Top of Information provided

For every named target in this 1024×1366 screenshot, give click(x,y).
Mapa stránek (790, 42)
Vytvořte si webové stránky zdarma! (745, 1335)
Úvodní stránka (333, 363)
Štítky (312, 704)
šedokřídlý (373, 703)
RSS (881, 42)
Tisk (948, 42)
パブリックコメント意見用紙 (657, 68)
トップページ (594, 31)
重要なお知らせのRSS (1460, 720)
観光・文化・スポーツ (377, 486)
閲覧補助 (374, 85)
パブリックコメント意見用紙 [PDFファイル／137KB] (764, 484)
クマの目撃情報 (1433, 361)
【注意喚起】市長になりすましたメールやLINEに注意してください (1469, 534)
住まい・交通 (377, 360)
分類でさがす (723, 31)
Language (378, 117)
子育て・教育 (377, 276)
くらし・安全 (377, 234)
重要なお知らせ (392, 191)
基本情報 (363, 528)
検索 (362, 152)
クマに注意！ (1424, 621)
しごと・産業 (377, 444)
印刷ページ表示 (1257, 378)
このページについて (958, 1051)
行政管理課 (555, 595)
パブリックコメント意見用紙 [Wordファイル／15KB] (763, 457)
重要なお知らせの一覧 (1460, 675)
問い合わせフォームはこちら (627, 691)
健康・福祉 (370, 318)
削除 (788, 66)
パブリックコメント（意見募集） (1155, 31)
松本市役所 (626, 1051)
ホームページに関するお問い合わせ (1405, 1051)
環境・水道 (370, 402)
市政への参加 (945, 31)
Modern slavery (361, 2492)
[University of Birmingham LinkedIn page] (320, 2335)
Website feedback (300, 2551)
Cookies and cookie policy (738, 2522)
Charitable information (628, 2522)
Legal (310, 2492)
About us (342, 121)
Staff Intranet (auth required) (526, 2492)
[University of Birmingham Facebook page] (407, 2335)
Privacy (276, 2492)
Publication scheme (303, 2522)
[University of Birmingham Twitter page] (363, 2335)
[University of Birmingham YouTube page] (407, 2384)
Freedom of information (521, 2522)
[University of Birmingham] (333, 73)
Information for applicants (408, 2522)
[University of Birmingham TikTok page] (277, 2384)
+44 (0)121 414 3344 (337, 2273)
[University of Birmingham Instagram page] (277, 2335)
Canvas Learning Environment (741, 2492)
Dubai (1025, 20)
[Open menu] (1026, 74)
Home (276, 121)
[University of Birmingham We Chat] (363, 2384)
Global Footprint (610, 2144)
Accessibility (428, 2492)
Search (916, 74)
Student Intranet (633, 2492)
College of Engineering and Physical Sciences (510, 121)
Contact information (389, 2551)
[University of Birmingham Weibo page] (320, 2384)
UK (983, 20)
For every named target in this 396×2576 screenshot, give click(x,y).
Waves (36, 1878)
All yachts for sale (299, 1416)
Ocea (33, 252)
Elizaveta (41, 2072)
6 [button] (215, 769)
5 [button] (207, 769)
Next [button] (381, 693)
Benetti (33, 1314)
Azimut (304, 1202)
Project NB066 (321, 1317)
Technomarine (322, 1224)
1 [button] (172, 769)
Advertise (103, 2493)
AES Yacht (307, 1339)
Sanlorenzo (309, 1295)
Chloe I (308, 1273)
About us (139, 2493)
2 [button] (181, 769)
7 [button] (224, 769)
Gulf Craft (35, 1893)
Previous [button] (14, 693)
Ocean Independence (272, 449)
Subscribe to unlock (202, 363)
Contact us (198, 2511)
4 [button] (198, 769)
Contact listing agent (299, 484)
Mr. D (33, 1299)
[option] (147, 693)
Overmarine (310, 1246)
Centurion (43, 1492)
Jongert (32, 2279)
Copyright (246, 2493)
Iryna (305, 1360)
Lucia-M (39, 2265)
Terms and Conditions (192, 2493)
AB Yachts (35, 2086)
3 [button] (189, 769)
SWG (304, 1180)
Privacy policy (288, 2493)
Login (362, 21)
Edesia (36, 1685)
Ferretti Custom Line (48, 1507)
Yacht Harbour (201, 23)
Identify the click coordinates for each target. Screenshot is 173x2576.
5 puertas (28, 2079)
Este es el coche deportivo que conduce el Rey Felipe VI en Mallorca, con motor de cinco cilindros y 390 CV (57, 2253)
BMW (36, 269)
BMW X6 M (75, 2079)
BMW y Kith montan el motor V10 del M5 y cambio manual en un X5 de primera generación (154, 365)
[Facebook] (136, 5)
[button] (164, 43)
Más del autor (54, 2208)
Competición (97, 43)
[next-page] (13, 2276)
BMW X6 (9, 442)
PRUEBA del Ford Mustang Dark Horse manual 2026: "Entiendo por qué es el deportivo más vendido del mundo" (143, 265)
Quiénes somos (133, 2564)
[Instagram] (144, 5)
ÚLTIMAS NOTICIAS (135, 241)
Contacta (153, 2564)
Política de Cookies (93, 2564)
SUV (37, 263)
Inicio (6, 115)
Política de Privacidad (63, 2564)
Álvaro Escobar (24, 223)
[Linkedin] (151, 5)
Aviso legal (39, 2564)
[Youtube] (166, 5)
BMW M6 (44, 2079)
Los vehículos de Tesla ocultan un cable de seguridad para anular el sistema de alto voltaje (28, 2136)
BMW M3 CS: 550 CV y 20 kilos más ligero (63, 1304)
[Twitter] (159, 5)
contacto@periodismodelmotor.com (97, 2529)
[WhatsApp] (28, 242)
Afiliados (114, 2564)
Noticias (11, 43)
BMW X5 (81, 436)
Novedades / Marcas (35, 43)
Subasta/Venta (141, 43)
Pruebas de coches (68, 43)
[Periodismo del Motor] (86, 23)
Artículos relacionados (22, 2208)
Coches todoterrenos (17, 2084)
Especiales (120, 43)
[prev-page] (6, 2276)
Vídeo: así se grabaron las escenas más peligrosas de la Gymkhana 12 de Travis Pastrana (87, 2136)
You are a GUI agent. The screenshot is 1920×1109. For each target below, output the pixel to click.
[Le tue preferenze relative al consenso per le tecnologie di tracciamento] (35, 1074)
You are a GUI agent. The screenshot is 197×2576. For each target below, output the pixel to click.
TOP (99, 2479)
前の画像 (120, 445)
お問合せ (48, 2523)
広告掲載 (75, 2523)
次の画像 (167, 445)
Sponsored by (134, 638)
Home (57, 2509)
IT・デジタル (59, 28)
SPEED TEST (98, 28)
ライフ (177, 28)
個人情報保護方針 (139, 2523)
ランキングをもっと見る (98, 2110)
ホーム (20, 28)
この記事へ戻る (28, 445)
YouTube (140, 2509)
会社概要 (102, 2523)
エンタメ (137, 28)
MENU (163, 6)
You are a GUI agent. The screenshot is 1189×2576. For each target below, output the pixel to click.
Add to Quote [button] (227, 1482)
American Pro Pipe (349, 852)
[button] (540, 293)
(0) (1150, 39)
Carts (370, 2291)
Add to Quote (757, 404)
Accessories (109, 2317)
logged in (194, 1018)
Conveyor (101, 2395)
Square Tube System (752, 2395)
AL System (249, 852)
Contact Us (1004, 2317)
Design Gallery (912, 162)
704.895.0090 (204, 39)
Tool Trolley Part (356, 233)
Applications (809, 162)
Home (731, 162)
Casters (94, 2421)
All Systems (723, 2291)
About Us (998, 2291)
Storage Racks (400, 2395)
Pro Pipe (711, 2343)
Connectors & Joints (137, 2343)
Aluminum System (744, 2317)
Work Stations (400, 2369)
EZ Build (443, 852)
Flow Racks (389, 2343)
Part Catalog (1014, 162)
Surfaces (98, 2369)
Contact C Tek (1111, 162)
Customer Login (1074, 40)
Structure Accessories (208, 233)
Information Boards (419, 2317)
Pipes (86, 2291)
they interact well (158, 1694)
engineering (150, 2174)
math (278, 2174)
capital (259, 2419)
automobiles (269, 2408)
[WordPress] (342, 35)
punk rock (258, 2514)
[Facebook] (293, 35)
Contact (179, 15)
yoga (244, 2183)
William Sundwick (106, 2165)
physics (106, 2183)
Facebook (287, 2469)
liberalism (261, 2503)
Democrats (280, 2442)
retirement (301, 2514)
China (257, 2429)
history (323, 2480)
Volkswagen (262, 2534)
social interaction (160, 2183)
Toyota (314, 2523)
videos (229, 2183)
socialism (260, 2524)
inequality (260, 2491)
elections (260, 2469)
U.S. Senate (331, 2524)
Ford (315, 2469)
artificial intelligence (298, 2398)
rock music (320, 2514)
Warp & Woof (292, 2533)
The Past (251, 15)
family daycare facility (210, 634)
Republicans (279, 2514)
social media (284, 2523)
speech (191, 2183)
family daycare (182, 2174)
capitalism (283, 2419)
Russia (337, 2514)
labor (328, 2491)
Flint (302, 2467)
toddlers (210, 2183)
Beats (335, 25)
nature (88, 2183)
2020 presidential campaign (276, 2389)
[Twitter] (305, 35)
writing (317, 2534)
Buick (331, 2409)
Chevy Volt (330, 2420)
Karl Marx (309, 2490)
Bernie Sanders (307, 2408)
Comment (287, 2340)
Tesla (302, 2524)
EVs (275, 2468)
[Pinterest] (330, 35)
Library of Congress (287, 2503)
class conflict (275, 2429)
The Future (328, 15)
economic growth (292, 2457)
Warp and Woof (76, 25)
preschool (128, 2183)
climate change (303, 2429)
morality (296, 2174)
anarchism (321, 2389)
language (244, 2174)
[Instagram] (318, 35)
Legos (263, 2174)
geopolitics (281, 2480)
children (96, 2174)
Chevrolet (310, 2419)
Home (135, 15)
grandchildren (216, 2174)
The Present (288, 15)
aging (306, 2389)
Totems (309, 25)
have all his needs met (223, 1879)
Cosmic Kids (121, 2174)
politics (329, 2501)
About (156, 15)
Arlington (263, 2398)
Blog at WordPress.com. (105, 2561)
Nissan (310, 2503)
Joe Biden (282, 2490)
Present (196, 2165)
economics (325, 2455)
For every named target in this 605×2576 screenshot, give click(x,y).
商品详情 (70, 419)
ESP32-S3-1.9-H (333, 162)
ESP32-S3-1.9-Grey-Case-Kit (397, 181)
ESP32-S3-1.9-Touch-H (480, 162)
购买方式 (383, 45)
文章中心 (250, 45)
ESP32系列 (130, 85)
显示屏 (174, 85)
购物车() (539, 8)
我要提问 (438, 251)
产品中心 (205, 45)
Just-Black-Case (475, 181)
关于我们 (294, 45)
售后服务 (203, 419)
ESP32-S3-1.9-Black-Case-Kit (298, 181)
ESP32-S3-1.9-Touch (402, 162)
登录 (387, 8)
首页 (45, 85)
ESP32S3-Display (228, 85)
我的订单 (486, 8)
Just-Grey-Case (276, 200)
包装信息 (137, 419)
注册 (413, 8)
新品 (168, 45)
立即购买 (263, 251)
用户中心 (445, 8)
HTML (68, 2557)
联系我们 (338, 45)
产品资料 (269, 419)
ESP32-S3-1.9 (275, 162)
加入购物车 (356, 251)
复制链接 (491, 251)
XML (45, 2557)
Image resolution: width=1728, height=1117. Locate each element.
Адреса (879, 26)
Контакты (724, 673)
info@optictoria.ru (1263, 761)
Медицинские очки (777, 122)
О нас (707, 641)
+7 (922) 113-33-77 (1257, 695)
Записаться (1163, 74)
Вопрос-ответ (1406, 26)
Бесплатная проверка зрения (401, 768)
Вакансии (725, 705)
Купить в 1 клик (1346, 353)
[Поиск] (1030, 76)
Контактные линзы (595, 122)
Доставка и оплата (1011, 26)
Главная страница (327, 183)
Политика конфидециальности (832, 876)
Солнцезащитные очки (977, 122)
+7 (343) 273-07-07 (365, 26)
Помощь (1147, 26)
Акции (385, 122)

Bottom of Information provided

What needs to be done »
What do the lines above say from the one containing "Pruebas de coches (68, 43)" down to the one containing "Contact (179, 15)"? Return them exactly, both end lines included, and only them.

Solution for this problem »
Pruebas de coches (68, 43)
[Periodismo del Motor] (86, 23)
Artículos relacionados (22, 2208)
Coches todoterrenos (17, 2084)
Especiales (120, 43)
[prev-page] (6, 2276)
Vídeo: así se grabaron las escenas más peligrosas de la Gymkhana 12 de Travis Pastrana (87, 2136)
You are a GUI agent. The screenshot is 1920×1109. For each target below, output the pixel to click.
[Le tue preferenze relative al consenso per le tecnologie di tracciamento] (35, 1074)
You are a GUI agent. The screenshot is 197×2576. For each target below, output the pixel to click.
TOP (99, 2479)
前の画像 (120, 445)
お問合せ (48, 2523)
広告掲載 (75, 2523)
次の画像 (167, 445)
Sponsored by (134, 638)
Home (57, 2509)
IT・デジタル (59, 28)
SPEED TEST (98, 28)
ライフ (177, 28)
個人情報保護方針 (139, 2523)
ランキングをもっと見る (98, 2110)
ホーム (20, 28)
この記事へ戻る (28, 445)
YouTube (140, 2509)
会社概要 (102, 2523)
エンタメ (137, 28)
MENU (163, 6)
You are a GUI agent. The screenshot is 1189×2576. For each target below, output the pixel to click.
Add to Quote [button] (227, 1482)
American Pro Pipe (349, 852)
[button] (540, 293)
(0) (1150, 39)
Carts (370, 2291)
Add to Quote (757, 404)
Accessories (109, 2317)
logged in (194, 1018)
Conveyor (101, 2395)
Square Tube System (752, 2395)
AL System (249, 852)
Contact Us (1004, 2317)
Design Gallery (912, 162)
704.895.0090 (204, 39)
Tool Trolley Part (356, 233)
Applications (809, 162)
Home (731, 162)
Casters (94, 2421)
All Systems (723, 2291)
About Us (998, 2291)
Storage Racks (400, 2395)
Pro Pipe (711, 2343)
Connectors & Joints (137, 2343)
Aluminum System (744, 2317)
Work Stations (400, 2369)
EZ Build (443, 852)
Flow Racks (389, 2343)
Part Catalog (1014, 162)
Surfaces (98, 2369)
Contact C Tek (1111, 162)
Customer Login (1074, 40)
Structure Accessories (208, 233)
Information Boards (419, 2317)
Pipes (86, 2291)
they interact well (158, 1694)
engineering (150, 2174)
math (278, 2174)
capital (259, 2419)
automobiles (269, 2408)
[WordPress] (342, 35)
punk rock (258, 2514)
[Facebook] (293, 35)
Contact (179, 15)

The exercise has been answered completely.